If you lose a couple of toes to frostbite this morning, all Marshall Shepherd asks is this: Don’t blame the polar vortex.
The previous deep freeze could be attributed to that mystical force spiraling over the North Pole. The current one is just a traditional, run-of-the-mill cold snap.
If Shepherd seems a little touchy about it, you can’t blame him. The University of Georgia professor has spent a good part of this month trying to rescue the phrase from a tug of war between Rush Limbaugh and the White House.
Putting out such fires — protecting his science, in other words — has been his job for the past year as president of the American Meteorological Society.
The latest incident began with the dry, cold blast that shattered pipes, killed plants and closed schools across metro Atlanta — and much of the Eastern United States. Limbaugh pronounced the explanation for the weather to be part of the leftist, global-warming conspiracy.
“Do you know what the polar vortex is? Have you ever heard of it? Well, they just created it for this week,” the conservative radio provocateur said that cold Monday. “Wackos are saying it’s a great example of climate change.”
Believe it or not, the White House listens to Limbaugh.
Two days later, John Holdren, President Barack Obama’s science adviser, was featured in a YouTube video. “A growing body of evidence suggests that the kind of extreme cold being experienced by much of the United States, as we speak, is a pattern we can see with increasing frequency as global warming continues,” Holdren said — after throwing in a few caveats.
Enter Shepherd as referee. Limbaugh was dead wrong, the AMS president said. But the White House “was a bit heavy-handed as well,” he said in an interview this week.
A bit of background: The polar vortex has had an official presence in the meteorological lexicon since 1959. Limbaugh’s lack of exposure notwithstanding, references date further, to the 1940s, Shepherd said.
Think of a jet stream of cold air that circles above the North Pole (and the South Pole, too) like water around a drain. Every now and then, a piece of the vortex runs off track — freezing the bejeezus out of everyone in its wake.

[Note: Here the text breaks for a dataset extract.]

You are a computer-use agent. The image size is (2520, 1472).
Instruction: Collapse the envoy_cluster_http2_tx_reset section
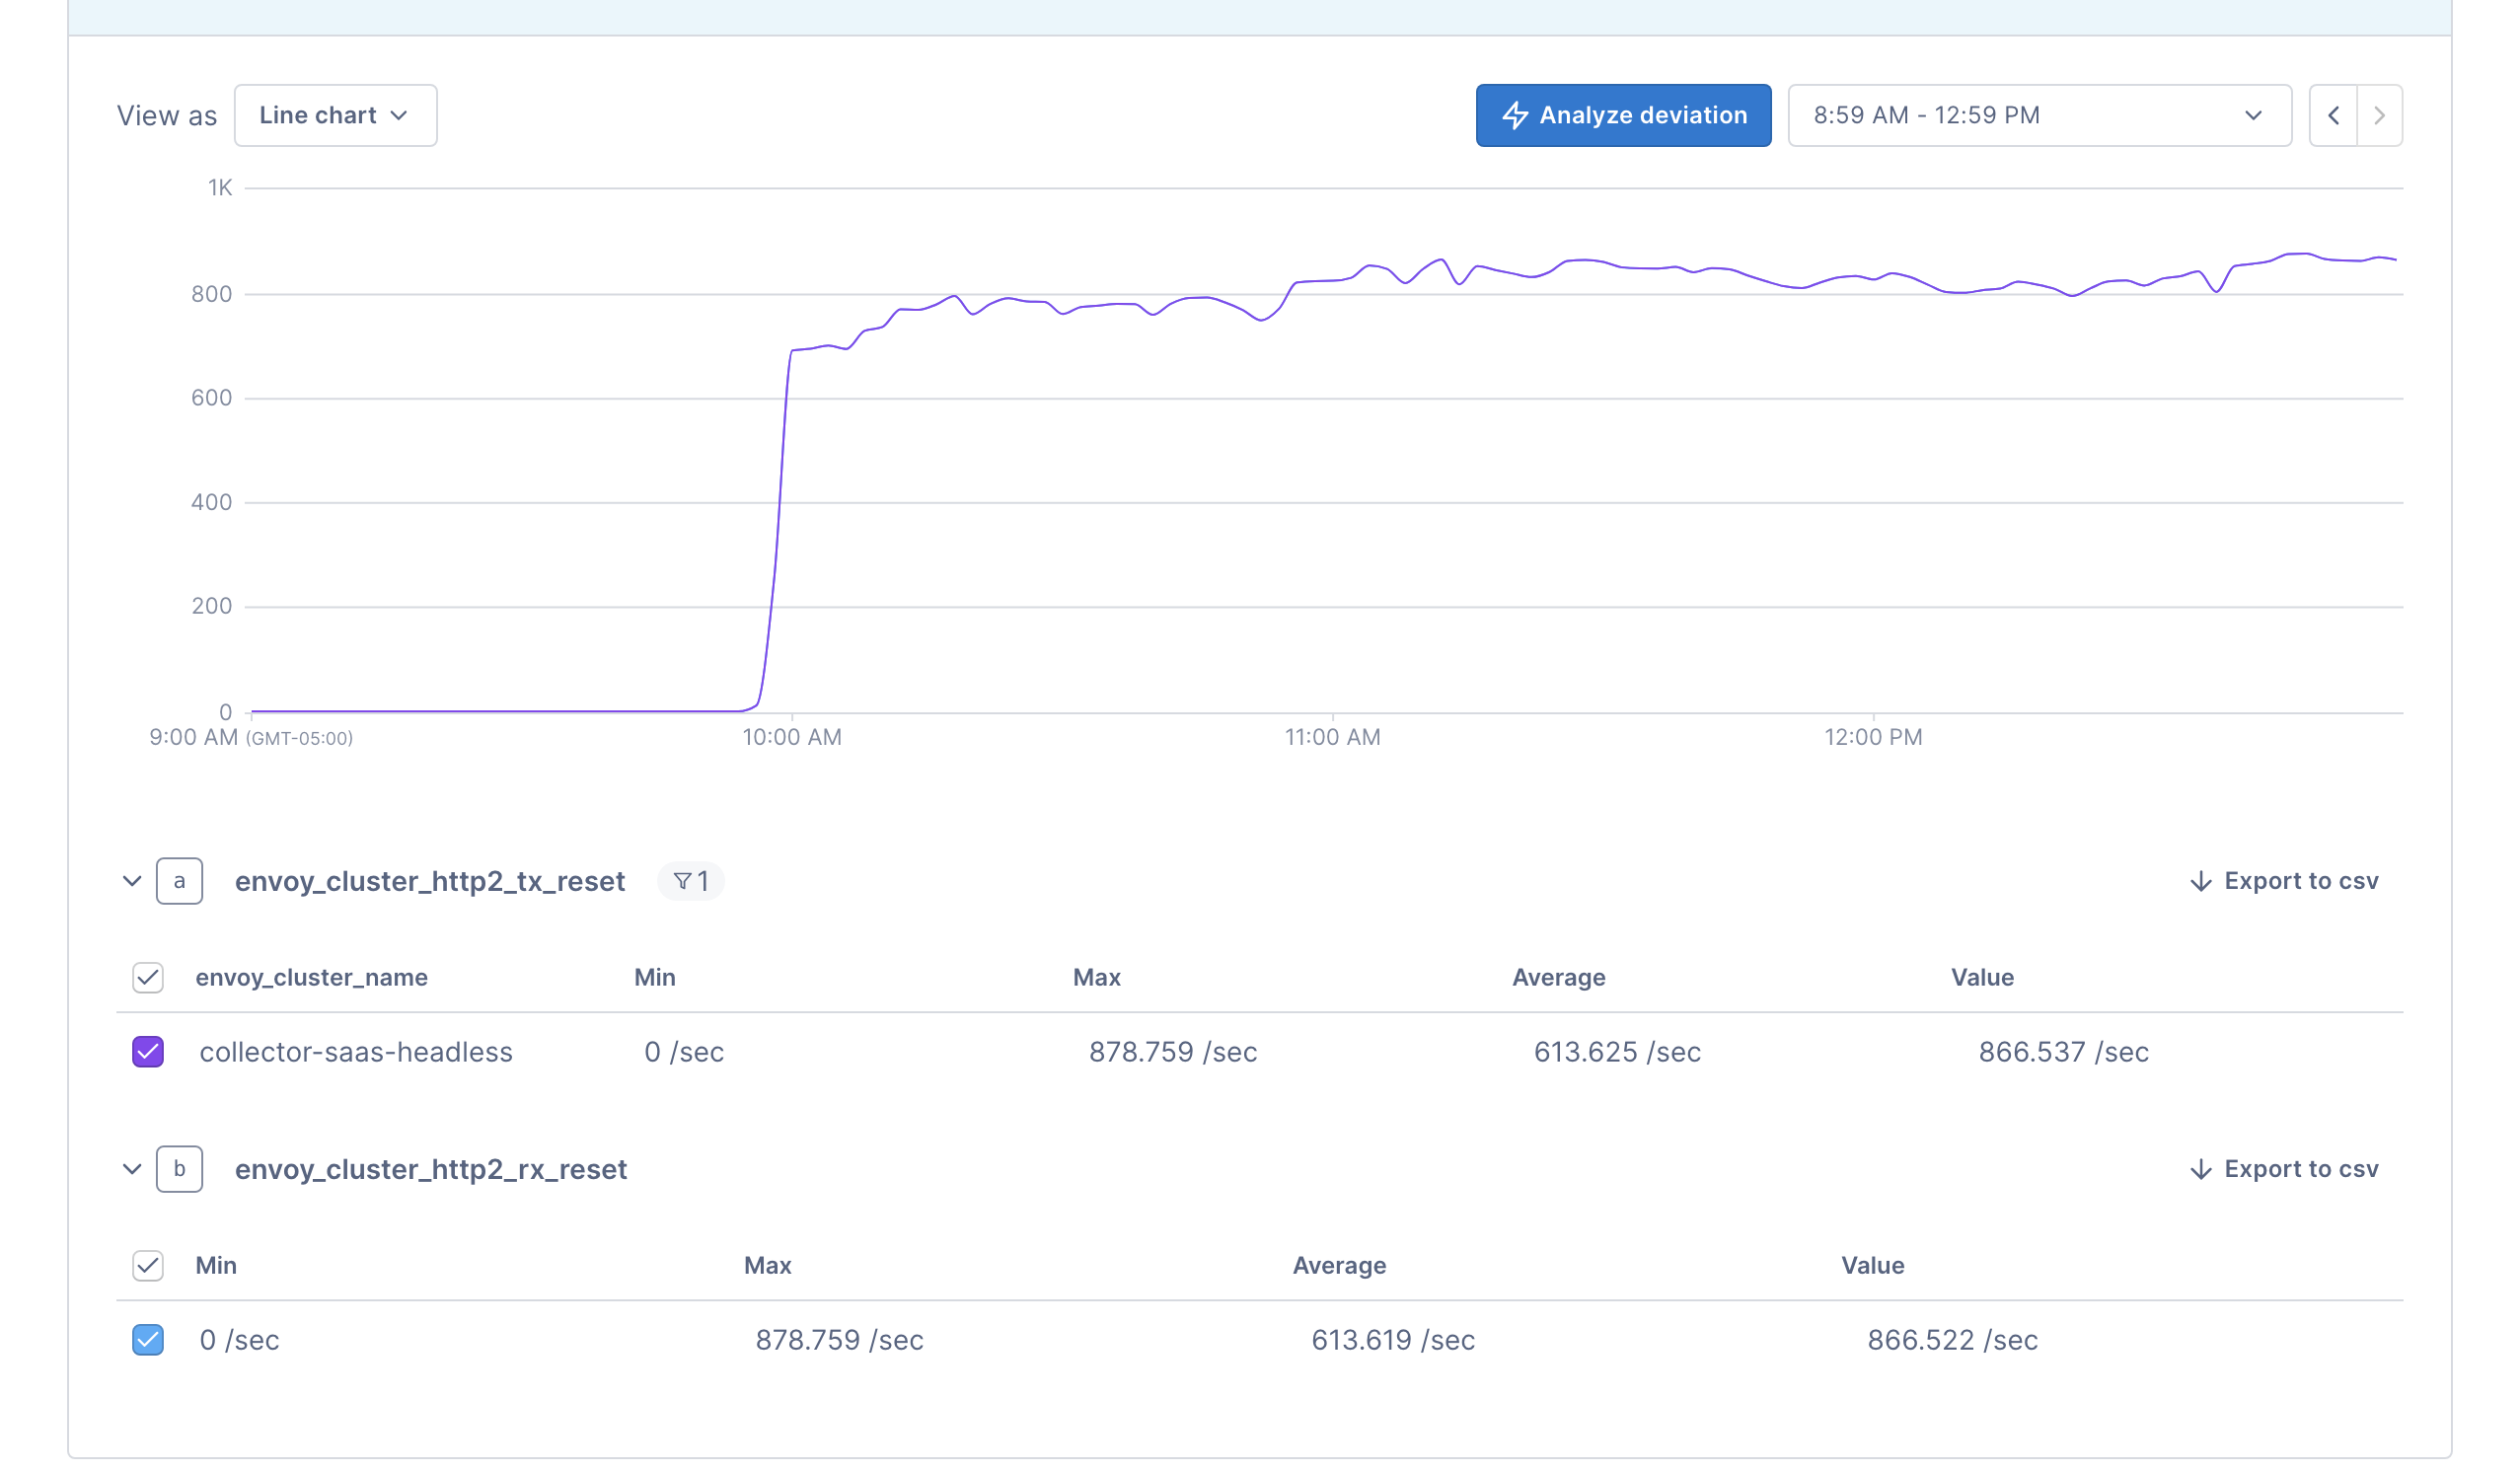coord(131,881)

The question is why. The White House cited research that points to the Earth’s increasing temperature as a counterintuitive reason for that particular dose of arctic air.
Like most scientists, Shepherd believes the data overwhelmingly support global warming — which has now been rechristened as climate change. But in politics, 80 percent certainty is called a landslide. In science, it’s a call for more data.
So Shepherd, unlike the Obama administration, wasn’t quite ready to tie the hot topic of global warming to a rampaging polar vortex.
“I think it’s actually quite plausible, but from my lens, it’s a bit too early to completely anchor that as a conclusive reason,” Shepherd said in a White House-sponsored conversation of experts on the Internet.
Shepherd’s term as president of the American Meteorological Society ends next month with a five-day conference at the Georgia World Congress Center. He will leave his post as he entered it — concerned about the gap between what science has proved and what the general public is prepared to believe.
“In this state, it’s still a bit tricky,” Shepherd said. Georgia doesn’t compare to North Carolina, where state lawmakers forbade discussions of climate change. “But I still think there are some challenges,” he added.
There is the general frustration when it comes to the acceptance of global warming. Shepherd’s message for those who point to the continued existence of cold weather: Just because it’s night, you can’t argue that the sun has disappeared.
But there’s more to his worry. A great deal of on-the-ground data are being generated as well, which will need to be absorbed by your city, county and state governments. Because global warming is coming to your neighborhood.
Shepherd said one of his doctoral students is about to publish a paper showing a substantial increase in extreme weather events around Atlanta that can be tied to climate change. The same study picks out counties that will be particularly vulnerable to drought in South Georgia.
Then there’s the Georgia coast. I asked Shepherd whether residents there had accepted the fact that sea levels are rising — another consequence of climate change. He referred me to Charles Hopkinson, another UGA professor and director of the Georgia Sea Grant College Program.
“We’ve spent the last five years working with communities to get them to rethink their vulnerability to flood and rising waters,” Hopkinson said.
It is possible that the closer you live to big water, the more likely it is you believe in global warming. Hopkinson said his group is finishing up a study for Tybee Island, near Savannah, on the impact that rising sea levels will have on that community.
The community of St. Marys, farther south, is interested, too. All have been felt the impact of skyrocketing costs for federally subsidized flood insurance. Make the right preparations and file the right paperwork, and everybody in the community gets a 5 percent break on their flood insurance, Hopkinson said.
This is how ideological barriers are breached in America. We don’t have to believe in science. We have insurance companies to do that for us.